Using your situation as example (expect 3.625 coupon payments but not the case):

bond = ql.FixedRateBond(3, ql.NullCalendar(), 100.0, ql.Date(17,1,2019), ql.Date(17,1,2021), ql.Period('6M'), [0.0725], ql.ActualActual())

print('Cashflows:')
for c in bond.cashflows():
    print('%20s %12f' % (c.date(), c.amount()))

print('Accrual: %.9f' % bond.accruedAmount(ql.Date(30,12,2020)))

Result:

Cashflows:
     July 17th, 2019     3.595205
  January 17th, 2020     3.653926
     July 17th, 2020     3.605191
  January 17th, 2021     3.645677
  January 17th, 2021   100.000000
Accrual: 3.288251366

bensonluk avatar Jun 03 '21 08:06 bensonluk

There are a bunch of different act/act conventions, and for historical reasons, unfortunately, the default you get when you write ql.ActualActual() is not the one you expect. This gives you exact half-coupons:

bond = ql.FixedRateBond(3, ql.NullCalendar(), 100.0, ql.Date(17,1,2019), ql.Date(17,1,2021),
                        ql.Period('6M'), [0.0725], ql.ActualActual(ql.ActualActual.Bond))

print('Cashflows:')
for c in bond.cashflows():
    print('%20s %12f' % (c.date(), c.amount()))

print('Accrual: %.9f' % bond.accruedAmount(ql.Date(30,12,2020)))

Results:

Cashflows:
     July 17th, 2019     3.625000
  January 17th, 2020     3.625000
     July 17th, 2020     3.625000
  January 17th, 2021     3.625000
  January 17th, 2021   100.000000
Accrual: 3.270380435

lballabio avatar Jun 03 '21 09:06 lballabio

Thanks lballabio, solves the problem for me though in that case I am not sure about OP's.
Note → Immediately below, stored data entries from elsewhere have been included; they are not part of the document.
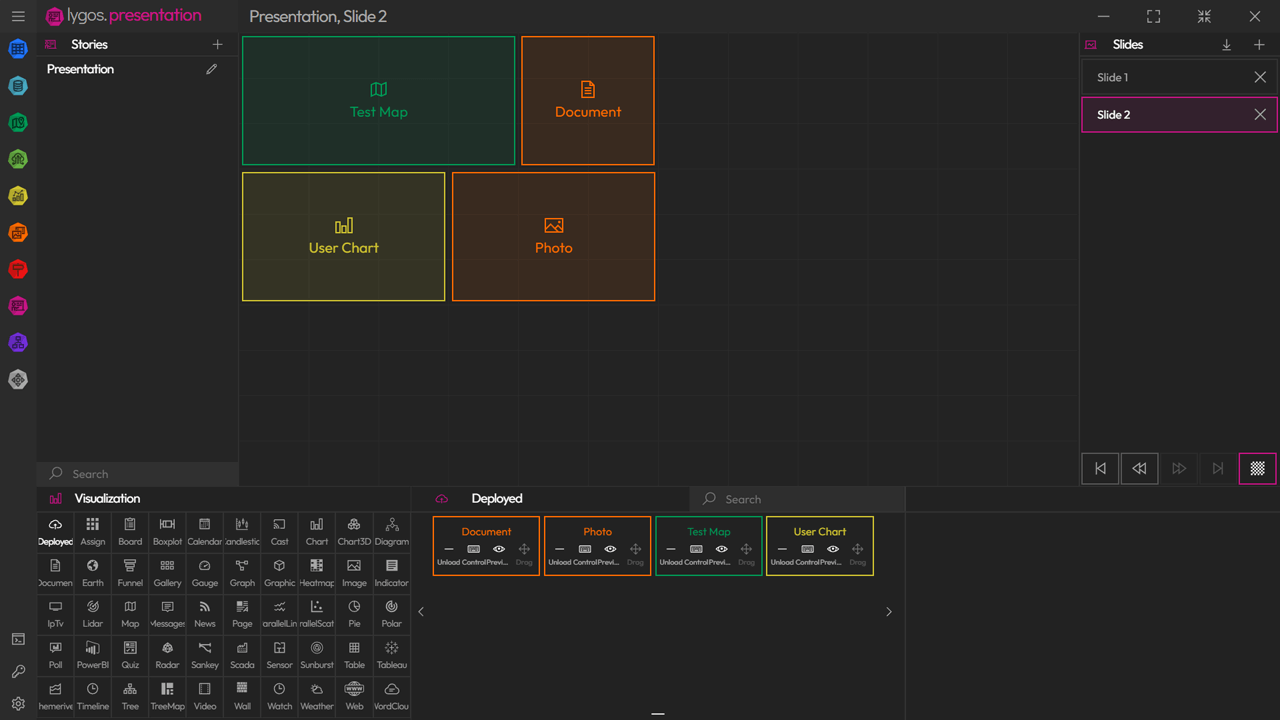Select the PowerBI visualization icon
This screenshot has height=720, width=1280.
click(x=92, y=653)
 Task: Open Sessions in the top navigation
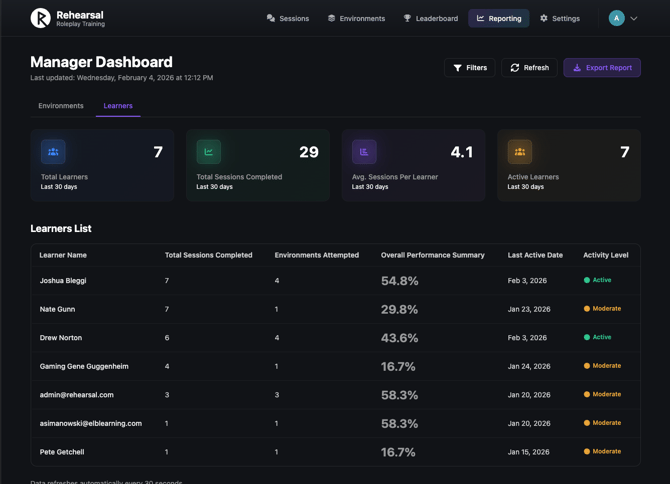click(287, 18)
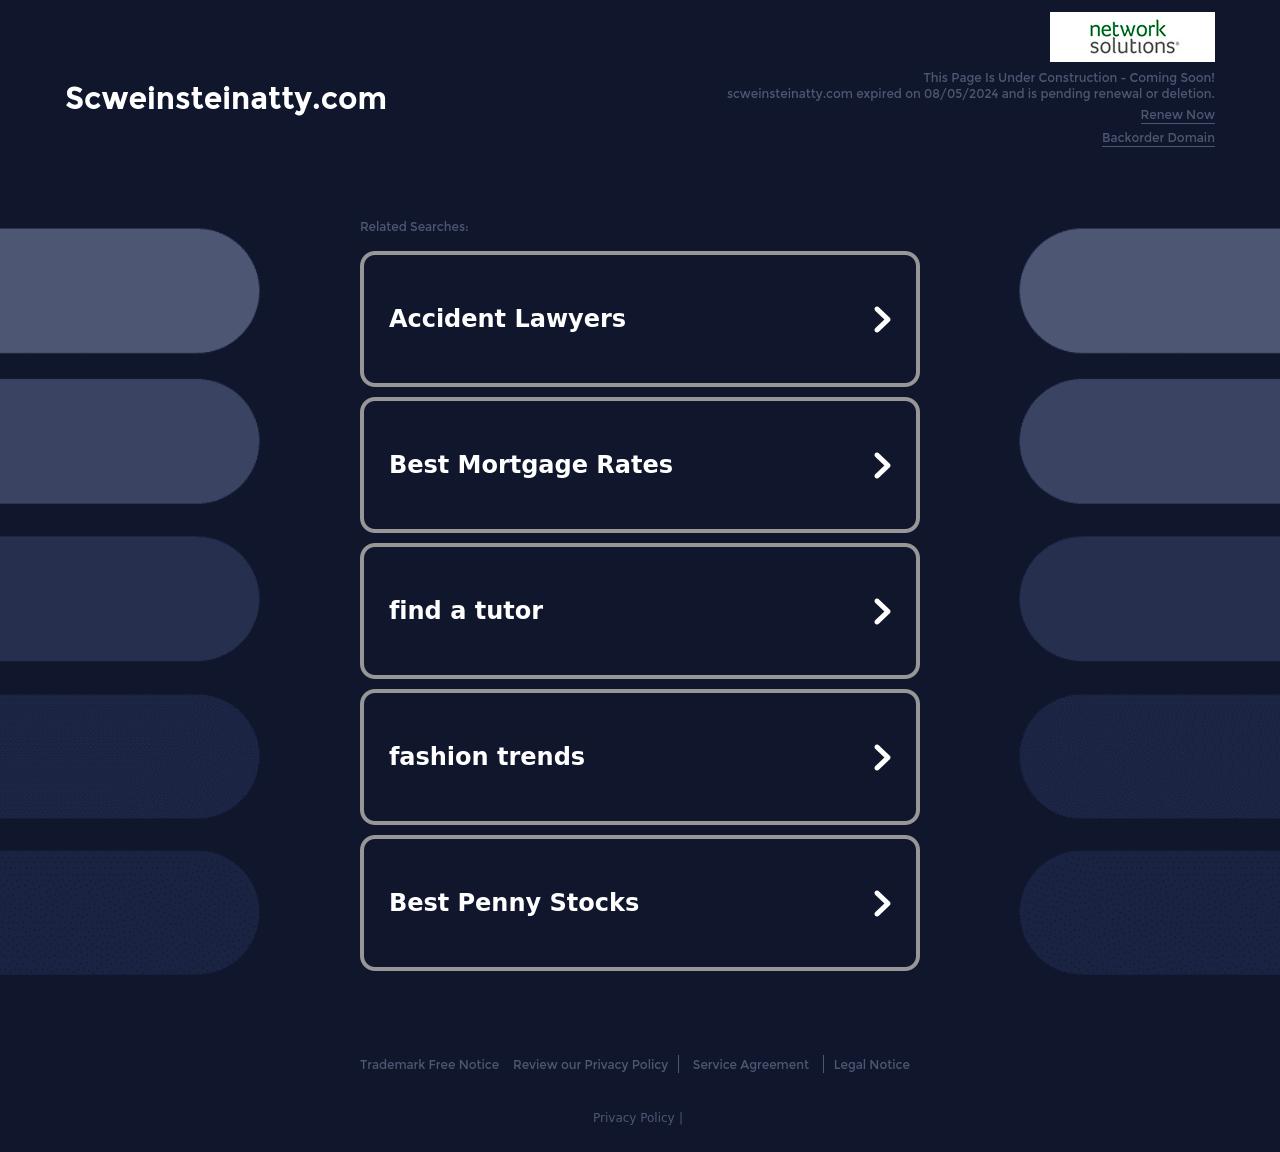Open the fashion trends related search

[x=487, y=757]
bensonluk avatar Jun 03 '21 10:06 bensonluk

Hopefully — I'm getting the expected numbers quoted by the OP with:

import QuantLib as ql

bond = ql.FixedRateBond(3, ql.NullCalendar(), 100.0, ql.Date(17,1,2019), ql.Date(17,1,2021),
                        ql.Period('6M'), [0.0725], ql.ActualActual(ql.ActualActual.Bond))

ql.Settings.instance().evaluationDate = ql.Date(27,12,2020)  # trade date

print(bond.settlementDate())  # check that the settlement is on the 30th
print(bond.accruedAmount())
print(bond.cleanPrice(0.0795, ql.ActualActual(ql.ActualActual.Bond), ql.Simple, ql.Semiannual))

Outputs:

December 30th, 2020
3.270380434782605
99.9532255971963

lballabio avatar Jun 03 '21 11:06 lballabio

for bonds where the compounding changes from Compounded to Simple if the settlement date falls within the last coupon period, is it up to the QuantLib user to manually handle this change in compounding?

A different issue #256 gave the suggestion of checking if ql.BondFunctions.nextCashFlowDate(fixedRateBond, QL_settle_date) == ql.BondFunctions.maturityDate(fixedRateBond):. This seems quite cumbersome. It's also rather inefficient because nextCashFlowDate loops over most if not all the cashflows.

this compounding method is used for all AUD bonds.